Task brief: Copy exactly the stretch of data below from the line with "optique (27, 2189)" through the line with "Ako spoločnosť Google", including both of those lines.

Provided material:

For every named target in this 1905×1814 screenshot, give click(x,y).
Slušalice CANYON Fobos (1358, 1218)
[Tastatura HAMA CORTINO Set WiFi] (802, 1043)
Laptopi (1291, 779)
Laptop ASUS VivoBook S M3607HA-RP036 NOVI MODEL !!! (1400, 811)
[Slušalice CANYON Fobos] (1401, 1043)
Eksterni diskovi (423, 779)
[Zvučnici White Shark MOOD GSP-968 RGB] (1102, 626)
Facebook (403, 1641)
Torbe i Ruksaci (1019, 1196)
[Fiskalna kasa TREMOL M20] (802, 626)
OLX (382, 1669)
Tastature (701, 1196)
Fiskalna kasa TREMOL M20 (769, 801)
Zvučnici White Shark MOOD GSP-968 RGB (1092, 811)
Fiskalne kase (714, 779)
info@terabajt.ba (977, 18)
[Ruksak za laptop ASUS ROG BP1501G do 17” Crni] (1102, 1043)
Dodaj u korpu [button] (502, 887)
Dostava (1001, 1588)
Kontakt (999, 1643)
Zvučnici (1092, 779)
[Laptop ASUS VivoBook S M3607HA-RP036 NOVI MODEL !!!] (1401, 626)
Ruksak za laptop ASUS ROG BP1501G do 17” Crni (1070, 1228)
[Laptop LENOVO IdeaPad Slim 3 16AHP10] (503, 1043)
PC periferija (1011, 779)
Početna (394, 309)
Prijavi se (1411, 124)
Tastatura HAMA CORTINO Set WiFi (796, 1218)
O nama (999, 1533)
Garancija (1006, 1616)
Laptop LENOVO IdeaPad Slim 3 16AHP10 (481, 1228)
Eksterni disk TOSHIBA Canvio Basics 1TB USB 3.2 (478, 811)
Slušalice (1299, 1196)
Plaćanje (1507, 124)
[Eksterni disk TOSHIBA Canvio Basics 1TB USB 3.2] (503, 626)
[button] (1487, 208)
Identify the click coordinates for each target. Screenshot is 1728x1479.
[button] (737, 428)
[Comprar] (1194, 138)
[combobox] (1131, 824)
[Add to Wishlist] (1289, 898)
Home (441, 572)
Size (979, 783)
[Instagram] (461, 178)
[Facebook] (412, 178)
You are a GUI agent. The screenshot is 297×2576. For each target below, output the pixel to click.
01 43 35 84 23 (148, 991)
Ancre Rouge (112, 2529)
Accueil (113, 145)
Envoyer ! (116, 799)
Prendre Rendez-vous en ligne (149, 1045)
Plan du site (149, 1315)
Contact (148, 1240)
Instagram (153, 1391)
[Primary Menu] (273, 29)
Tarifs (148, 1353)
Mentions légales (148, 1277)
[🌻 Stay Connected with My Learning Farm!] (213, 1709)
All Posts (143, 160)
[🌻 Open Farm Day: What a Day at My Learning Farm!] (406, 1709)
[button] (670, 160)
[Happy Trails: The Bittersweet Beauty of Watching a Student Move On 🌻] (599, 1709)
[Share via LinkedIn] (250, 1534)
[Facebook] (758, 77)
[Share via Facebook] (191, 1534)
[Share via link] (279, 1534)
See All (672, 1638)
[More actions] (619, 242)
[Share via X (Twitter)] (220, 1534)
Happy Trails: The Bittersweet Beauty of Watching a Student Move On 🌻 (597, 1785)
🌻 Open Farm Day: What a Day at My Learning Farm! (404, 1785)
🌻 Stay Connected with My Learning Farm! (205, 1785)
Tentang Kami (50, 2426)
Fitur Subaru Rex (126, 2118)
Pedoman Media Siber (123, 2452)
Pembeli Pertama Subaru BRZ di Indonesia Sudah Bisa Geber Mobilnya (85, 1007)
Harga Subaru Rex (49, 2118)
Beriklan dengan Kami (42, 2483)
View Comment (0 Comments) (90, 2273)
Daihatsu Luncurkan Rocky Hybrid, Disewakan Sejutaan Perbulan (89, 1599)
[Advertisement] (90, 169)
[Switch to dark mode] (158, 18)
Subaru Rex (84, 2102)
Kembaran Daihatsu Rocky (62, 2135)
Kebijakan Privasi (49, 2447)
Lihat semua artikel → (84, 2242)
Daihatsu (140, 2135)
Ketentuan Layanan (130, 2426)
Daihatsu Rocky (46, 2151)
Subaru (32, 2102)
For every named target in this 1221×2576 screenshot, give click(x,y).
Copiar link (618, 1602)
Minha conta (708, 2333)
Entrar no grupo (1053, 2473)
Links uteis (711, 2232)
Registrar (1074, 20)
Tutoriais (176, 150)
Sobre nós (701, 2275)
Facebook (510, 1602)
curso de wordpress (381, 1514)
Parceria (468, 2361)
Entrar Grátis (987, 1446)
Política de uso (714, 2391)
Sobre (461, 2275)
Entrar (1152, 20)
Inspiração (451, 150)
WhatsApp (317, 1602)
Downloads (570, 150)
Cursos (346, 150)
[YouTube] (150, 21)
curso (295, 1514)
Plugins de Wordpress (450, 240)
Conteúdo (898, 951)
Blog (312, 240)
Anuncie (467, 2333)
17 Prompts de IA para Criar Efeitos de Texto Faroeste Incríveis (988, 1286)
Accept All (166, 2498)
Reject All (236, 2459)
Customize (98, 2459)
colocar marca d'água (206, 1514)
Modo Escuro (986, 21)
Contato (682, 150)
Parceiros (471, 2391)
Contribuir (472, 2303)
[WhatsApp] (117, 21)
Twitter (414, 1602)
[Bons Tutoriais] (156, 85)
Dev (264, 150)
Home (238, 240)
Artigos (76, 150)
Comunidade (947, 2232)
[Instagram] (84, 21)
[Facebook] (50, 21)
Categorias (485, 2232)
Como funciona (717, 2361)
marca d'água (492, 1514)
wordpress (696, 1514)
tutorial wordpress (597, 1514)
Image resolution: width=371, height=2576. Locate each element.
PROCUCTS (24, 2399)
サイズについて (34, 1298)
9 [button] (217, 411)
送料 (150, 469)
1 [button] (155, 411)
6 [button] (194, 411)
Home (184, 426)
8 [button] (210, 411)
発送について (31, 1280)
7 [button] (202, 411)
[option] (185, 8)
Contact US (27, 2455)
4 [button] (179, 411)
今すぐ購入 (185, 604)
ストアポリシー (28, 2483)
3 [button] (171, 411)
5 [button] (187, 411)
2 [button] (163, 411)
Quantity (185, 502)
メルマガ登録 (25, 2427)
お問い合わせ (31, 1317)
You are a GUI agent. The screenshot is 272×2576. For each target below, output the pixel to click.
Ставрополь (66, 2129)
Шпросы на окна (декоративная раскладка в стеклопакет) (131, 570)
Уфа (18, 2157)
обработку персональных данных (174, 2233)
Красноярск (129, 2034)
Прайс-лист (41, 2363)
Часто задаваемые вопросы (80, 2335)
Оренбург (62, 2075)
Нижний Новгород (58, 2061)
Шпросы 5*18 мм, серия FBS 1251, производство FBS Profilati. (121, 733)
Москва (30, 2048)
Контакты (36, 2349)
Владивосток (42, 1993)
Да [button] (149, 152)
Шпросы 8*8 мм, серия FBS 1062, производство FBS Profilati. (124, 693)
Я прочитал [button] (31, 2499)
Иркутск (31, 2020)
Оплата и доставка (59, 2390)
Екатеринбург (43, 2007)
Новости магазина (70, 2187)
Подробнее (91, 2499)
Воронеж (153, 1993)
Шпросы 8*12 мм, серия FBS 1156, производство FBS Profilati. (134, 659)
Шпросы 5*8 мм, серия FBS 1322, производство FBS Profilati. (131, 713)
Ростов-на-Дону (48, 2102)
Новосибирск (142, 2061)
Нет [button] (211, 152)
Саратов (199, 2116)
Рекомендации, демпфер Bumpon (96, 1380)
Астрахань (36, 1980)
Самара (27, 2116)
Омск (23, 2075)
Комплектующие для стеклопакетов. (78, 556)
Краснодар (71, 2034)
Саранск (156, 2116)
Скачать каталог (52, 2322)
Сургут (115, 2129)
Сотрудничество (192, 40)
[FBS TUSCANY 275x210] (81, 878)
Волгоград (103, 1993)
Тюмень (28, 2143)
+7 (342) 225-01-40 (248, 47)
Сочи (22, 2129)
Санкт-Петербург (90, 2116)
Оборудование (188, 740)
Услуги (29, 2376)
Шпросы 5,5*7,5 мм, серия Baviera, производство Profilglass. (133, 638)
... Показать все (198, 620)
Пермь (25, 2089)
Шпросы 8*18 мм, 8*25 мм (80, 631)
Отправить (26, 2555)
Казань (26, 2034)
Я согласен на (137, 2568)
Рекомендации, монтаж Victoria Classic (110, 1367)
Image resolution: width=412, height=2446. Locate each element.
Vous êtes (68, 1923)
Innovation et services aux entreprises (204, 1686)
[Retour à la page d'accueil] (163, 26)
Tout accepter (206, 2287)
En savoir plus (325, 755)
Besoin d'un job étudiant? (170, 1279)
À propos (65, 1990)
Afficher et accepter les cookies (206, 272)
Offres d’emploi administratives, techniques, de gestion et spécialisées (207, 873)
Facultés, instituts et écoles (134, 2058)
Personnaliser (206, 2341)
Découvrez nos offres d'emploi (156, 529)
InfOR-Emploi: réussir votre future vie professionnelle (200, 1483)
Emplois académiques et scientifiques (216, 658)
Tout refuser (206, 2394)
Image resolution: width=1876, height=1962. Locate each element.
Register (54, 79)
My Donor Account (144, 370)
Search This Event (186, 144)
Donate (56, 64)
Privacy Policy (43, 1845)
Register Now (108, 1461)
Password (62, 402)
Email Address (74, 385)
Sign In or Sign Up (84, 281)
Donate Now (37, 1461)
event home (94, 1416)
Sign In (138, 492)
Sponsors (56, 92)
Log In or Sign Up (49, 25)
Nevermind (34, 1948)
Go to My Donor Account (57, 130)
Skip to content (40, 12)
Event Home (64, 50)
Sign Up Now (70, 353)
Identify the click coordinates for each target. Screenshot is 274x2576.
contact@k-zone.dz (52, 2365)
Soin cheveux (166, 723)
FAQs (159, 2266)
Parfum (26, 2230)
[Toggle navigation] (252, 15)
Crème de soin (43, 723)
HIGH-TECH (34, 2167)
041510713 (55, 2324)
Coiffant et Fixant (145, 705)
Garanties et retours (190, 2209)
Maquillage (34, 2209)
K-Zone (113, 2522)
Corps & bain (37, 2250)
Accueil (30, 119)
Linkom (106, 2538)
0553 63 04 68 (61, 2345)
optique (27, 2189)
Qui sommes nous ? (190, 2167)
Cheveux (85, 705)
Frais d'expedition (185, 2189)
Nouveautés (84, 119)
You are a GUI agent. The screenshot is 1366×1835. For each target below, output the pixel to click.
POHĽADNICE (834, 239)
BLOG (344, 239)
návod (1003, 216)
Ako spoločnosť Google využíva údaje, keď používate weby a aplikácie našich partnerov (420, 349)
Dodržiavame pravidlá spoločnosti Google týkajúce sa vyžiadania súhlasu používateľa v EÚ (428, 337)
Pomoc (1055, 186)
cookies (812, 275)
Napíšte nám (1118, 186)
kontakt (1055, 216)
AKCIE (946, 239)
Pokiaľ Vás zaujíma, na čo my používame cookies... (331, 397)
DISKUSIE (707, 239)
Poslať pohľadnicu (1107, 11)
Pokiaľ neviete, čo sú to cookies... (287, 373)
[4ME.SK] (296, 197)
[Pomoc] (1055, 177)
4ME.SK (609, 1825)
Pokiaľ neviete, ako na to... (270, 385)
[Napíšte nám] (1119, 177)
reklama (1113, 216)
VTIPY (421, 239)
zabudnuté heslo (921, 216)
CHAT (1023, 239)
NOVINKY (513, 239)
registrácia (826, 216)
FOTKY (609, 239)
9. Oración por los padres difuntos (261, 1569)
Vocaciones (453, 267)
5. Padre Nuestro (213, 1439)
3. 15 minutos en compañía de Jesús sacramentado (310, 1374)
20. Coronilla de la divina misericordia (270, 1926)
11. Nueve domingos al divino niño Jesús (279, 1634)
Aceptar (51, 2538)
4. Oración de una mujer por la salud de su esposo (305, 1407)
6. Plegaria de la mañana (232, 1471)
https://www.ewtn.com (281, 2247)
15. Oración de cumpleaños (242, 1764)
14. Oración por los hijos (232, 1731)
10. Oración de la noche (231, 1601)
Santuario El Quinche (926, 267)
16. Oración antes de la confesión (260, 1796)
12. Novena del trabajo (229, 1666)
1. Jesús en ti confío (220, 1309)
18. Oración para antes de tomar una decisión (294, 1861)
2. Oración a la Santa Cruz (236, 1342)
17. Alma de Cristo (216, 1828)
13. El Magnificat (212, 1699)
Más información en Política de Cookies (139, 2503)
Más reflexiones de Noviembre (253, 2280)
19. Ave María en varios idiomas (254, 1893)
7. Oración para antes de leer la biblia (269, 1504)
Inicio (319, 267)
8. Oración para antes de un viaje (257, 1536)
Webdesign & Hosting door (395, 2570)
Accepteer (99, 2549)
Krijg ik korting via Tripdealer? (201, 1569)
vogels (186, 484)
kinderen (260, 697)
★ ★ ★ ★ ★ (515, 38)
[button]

Response to the exercise:
optique (27, 2189)
Qui sommes nous ? (190, 2167)
Cheveux (85, 705)
Frais d'expedition (185, 2189)
Nouveautés (84, 119)
You are a GUI agent. The screenshot is 1366×1835. For each target below, output the pixel to click.
POHĽADNICE (834, 239)
BLOG (344, 239)
návod (1003, 216)
Ako spoločnosť Google využíva údaje, keď používate weby a aplikácie našich partnerov (420, 349)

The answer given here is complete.